Beaked Buccaneer nous embarque dans les plumes d’un perroquet qui en a ras le perchoir de rester sur l’épaule des autres. Son objectif: devenir un vrai pirate, un flibustier de compétition. On explore quatre mondes sur le thème des pirates, avec des chemins alternatifs et un antagoniste qui porte sans honte le doux nom de Capitaine Puant. Au programme: du platformer 2D, des combats à l’épée minuscules, des trésors éparpillés et une ambiance 8 bits qui lorgne très fort vers la NES.

Je cherche un dénommé Mario

Dès les premières minutes, on sent un léger parfum de Super Mario Bros 3: une direction artistique simple, colorée, un peu scolaire mais pas désagréable. Le jeu a une vraie petite personnalité rétro, même si elle ne risque pas de vous décrocher la mâchoire de surprise.

Le gameplay… bon. Ça se laisse jouer, ça répond assez bien, mais impossible d’ignorer que le personnage glisse un peu comme une savonnette sortie du bain. Le coup d’épée manque de portée, ce qui donne souvent l’impression de se battre avec un cure-dent héroïque. C’est jouable, on avance, mais on ne jubile pas vraiment.

Il pleut !

La musique pirate tourne en boucle comme un marin qui aurait perdu sa boussole. Pas mauvaise, mais répétitive à souhait, au point de devenir un petit matraquage auditif. Elle fait le job, mais elle n’apporte rien de plus que l’ambiance déjà installée.

On nous parle de gameplay Metroidvania. Disons plutôt une version très allégée, comme si on avait retiré la moelle épique pour ne garder que le squelette: quelques améliorations d’équipement, un soupçon de montée en niveau, et voilà. Ça donne un peu de variété, mais pas assez pour maintenir l’engagement sur la durée.

Les promos du store ?

Les quatre mondes thématiques se parcourent sans déplaisir. On combat des pirates, on déniche quelques trésors, on emprunte parfois des chemins alternatifs, mais globalement le jeu ne surprend jamais vraiment. On enchaîne les niveaux, on voit vite venir les mécaniques, et on arrive au bout assez rapidement.

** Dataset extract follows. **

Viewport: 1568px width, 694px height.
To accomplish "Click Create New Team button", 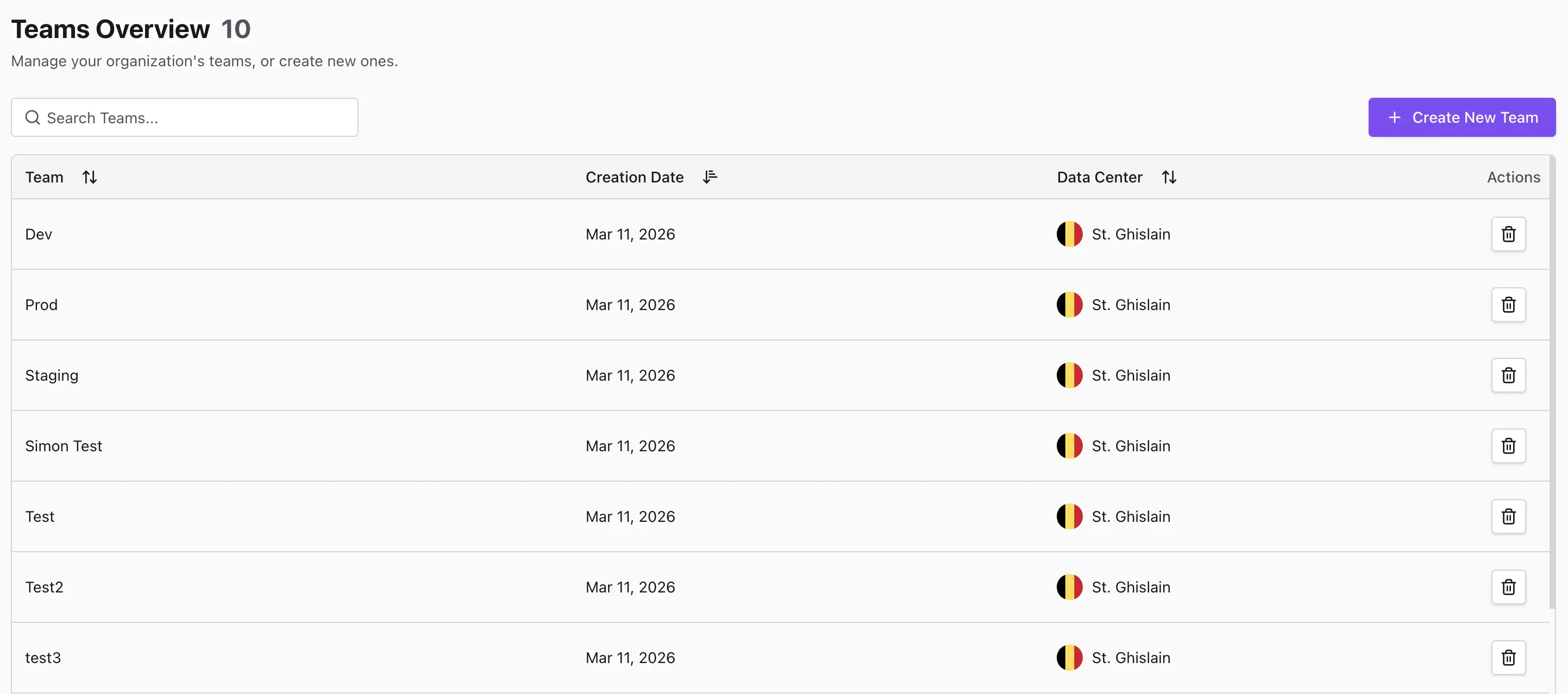I will point(1462,117).
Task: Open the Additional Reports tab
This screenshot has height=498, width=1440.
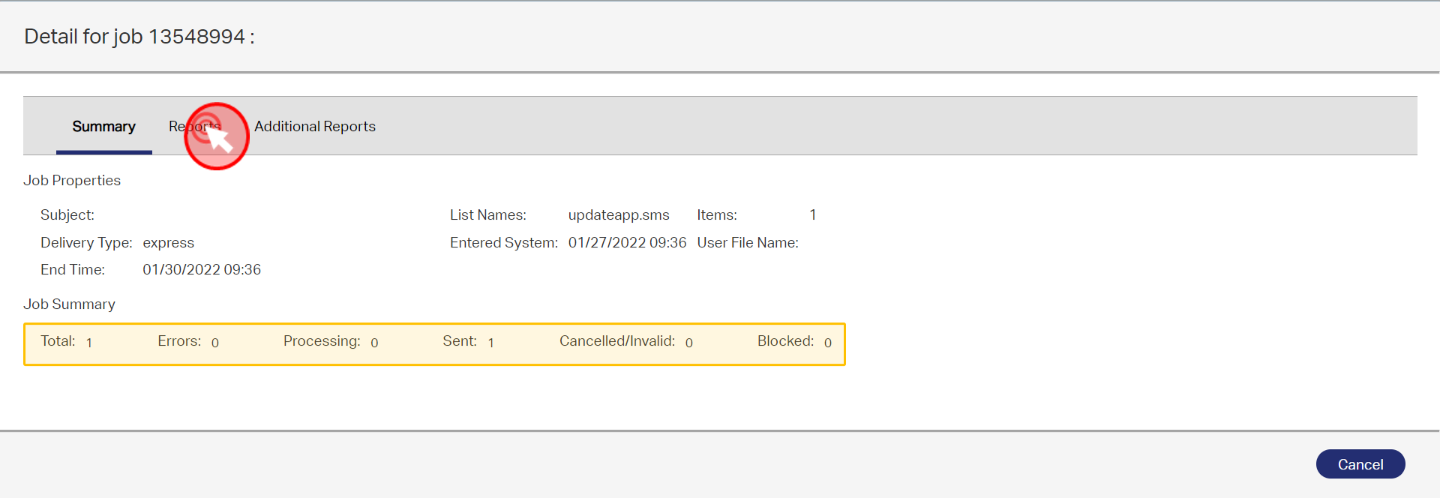Action: pos(315,127)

Au final, Beaked Buccaneer a le charme tranquille d’un platformer 8 bits qui aurait pu sortir sur NES. Il est simple, il est honnête, il ne fait de mal à personne. Mais il ne va pas bien loin: pas de moment marquant, pas de vrai élan, juste une petite aventure rétro qui passe et s’évapore aussitôt qu’on éteint.